■ **DATA FOR REVIEW**
Content starts
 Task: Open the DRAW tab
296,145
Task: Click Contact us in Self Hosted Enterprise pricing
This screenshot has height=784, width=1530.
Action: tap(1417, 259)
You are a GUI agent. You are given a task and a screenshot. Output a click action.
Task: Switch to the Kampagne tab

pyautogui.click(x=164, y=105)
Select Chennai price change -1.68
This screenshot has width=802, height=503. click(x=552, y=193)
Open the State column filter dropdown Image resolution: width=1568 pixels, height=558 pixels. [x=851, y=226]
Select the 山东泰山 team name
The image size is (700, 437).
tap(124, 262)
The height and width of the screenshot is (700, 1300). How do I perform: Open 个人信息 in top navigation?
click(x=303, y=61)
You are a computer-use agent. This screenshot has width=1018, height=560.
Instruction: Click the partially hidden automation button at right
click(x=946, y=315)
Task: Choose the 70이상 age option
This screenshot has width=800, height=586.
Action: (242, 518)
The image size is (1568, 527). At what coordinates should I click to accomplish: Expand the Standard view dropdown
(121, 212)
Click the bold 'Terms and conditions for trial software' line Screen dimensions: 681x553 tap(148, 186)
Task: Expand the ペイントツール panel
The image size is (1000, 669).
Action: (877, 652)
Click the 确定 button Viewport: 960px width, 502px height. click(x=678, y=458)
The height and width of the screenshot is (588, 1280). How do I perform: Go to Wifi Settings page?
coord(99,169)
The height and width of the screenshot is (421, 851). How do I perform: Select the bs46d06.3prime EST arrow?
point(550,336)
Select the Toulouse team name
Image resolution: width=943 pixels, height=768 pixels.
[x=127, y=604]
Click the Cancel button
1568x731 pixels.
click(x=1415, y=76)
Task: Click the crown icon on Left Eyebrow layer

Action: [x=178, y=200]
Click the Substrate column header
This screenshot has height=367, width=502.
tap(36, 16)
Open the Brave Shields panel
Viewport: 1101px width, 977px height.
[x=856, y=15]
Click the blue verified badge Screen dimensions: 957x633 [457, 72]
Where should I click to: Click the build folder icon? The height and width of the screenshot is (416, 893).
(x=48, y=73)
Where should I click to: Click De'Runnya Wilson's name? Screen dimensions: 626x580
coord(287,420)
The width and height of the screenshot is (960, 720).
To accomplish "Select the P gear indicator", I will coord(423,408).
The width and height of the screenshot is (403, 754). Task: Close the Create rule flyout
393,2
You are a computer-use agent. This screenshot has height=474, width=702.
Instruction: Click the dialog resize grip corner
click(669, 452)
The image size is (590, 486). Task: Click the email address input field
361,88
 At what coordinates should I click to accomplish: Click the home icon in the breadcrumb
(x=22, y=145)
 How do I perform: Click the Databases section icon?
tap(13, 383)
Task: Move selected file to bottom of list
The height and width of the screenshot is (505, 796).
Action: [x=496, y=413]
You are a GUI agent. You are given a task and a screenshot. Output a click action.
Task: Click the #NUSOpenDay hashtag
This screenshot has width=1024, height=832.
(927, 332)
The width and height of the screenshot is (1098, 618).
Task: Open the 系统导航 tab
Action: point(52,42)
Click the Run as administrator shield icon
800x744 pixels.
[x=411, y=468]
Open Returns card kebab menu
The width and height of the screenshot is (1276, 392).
Content ends
■ **TASK BRIEF**
With no other words, report how many lines in the entries hold the string "agent".

■ **PROBLEM SOLUTION**
4